* start Given entries *

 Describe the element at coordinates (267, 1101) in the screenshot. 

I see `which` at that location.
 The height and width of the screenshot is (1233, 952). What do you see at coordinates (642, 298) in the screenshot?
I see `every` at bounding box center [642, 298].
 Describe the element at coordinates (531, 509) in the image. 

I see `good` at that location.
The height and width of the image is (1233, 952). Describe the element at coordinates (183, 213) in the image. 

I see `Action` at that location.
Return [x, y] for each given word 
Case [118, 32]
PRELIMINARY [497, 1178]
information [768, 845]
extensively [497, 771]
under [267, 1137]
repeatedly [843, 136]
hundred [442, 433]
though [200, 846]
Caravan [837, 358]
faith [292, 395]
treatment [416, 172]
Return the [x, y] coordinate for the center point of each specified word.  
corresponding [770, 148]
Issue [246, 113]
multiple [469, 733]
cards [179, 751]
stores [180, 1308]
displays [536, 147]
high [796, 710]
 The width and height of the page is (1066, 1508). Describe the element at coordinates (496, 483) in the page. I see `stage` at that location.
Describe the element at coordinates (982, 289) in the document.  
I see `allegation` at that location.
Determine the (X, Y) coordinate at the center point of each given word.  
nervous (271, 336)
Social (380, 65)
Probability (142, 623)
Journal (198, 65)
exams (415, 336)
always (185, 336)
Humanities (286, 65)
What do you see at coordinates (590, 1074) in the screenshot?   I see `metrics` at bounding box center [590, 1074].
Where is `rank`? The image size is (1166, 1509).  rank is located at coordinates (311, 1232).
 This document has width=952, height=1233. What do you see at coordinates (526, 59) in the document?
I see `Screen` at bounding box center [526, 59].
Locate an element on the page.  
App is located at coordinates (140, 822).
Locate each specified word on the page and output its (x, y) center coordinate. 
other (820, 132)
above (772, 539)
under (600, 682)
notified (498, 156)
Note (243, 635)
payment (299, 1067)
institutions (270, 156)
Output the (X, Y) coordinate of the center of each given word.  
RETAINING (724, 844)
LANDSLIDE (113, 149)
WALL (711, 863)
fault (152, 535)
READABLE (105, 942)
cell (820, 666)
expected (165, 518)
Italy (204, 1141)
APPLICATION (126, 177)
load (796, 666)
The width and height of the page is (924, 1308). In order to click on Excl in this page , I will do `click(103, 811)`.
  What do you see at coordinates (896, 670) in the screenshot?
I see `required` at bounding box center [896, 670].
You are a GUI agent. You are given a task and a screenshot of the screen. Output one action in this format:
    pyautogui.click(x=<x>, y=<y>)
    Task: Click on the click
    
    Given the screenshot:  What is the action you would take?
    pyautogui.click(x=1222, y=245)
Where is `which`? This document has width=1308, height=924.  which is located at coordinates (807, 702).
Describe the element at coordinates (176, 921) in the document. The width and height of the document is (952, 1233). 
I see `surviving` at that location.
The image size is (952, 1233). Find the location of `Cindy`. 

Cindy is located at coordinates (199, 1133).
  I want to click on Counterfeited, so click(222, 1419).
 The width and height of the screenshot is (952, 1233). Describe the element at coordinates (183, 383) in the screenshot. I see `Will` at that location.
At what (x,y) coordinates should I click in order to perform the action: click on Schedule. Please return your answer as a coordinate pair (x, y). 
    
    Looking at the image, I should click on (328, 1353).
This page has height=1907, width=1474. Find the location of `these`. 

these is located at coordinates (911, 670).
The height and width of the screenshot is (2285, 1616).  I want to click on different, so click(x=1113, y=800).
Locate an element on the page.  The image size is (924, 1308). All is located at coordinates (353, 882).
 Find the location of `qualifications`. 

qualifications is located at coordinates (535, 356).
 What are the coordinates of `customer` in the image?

* end Given entries *

• Goal: Can you return, unchanged, every row from the line containing "Note (243, 635)" down to the line containing "center [896, 670].", including both of those lines?

• Output for this task:
Note (243, 635)
payment (299, 1067)
institutions (270, 156)
Output the (X, Y) coordinate of the center of each given word.  
RETAINING (724, 844)
LANDSLIDE (113, 149)
WALL (711, 863)
fault (152, 535)
READABLE (105, 942)
cell (820, 666)
expected (165, 518)
Italy (204, 1141)
APPLICATION (126, 177)
load (796, 666)
The width and height of the page is (924, 1308). In order to click on Excl in this page , I will do `click(103, 811)`.
  What do you see at coordinates (896, 670) in the screenshot?
I see `required` at bounding box center [896, 670].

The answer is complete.